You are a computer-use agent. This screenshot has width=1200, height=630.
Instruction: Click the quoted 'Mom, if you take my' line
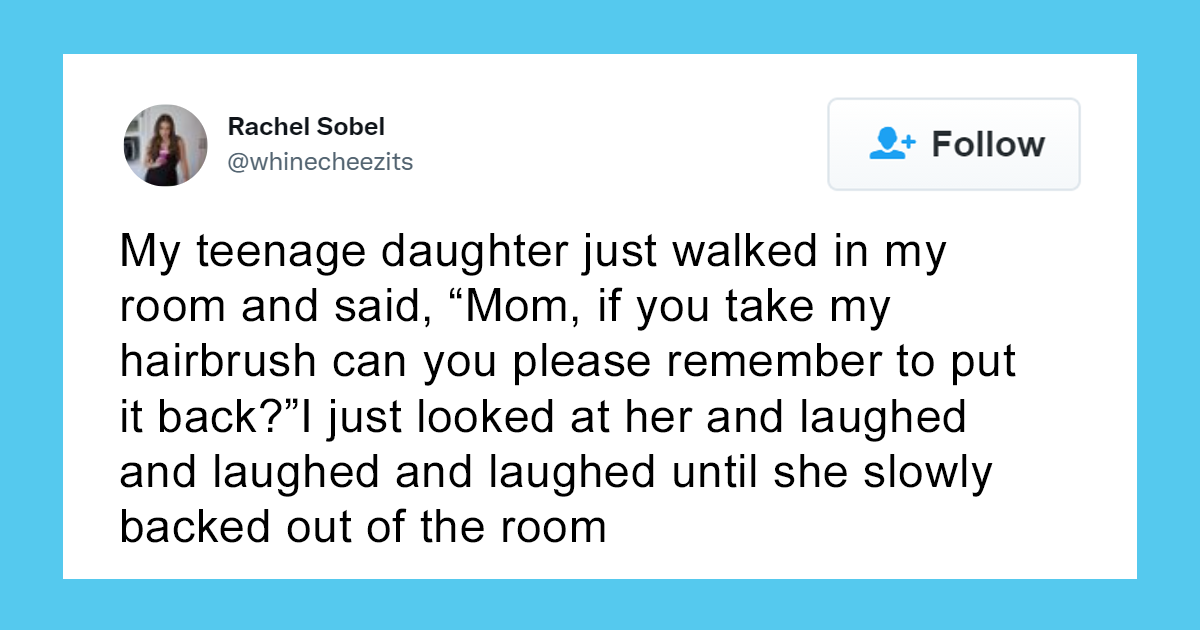click(670, 306)
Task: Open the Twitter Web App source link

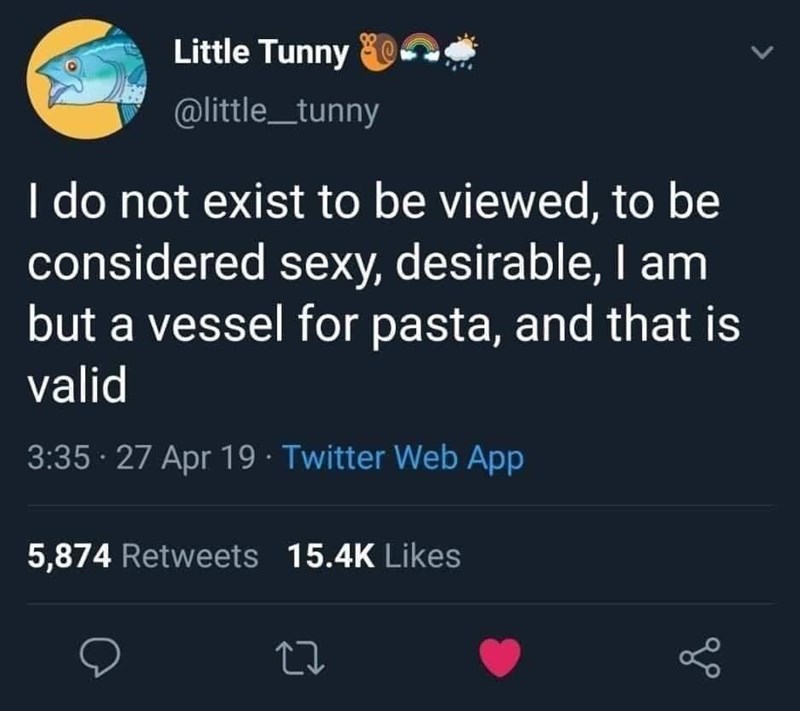Action: (x=403, y=459)

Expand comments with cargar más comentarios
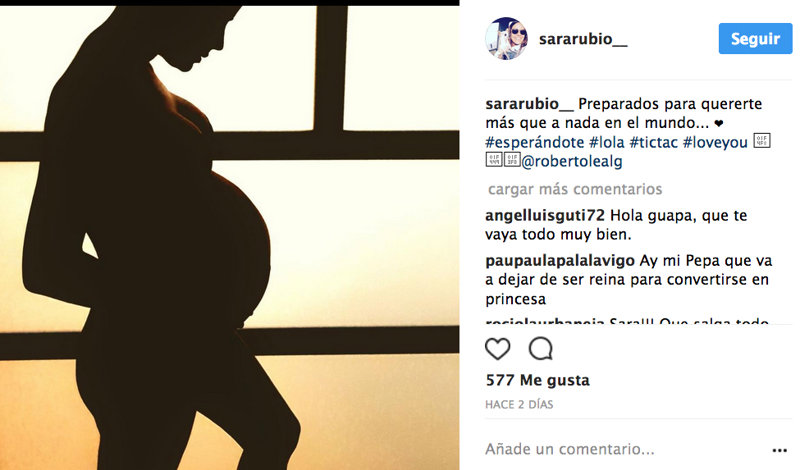click(x=575, y=189)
———
The final stretch of the data, from the line with "Task: Open the Twitter Web App source link" through its last line, is to be retyped exactly; pictures are not part of the copy.

WRITTEN RESPONSE:
Task: Open the Twitter Web App source link

Action: (x=403, y=459)

Expand comments with cargar más comentarios
click(x=575, y=189)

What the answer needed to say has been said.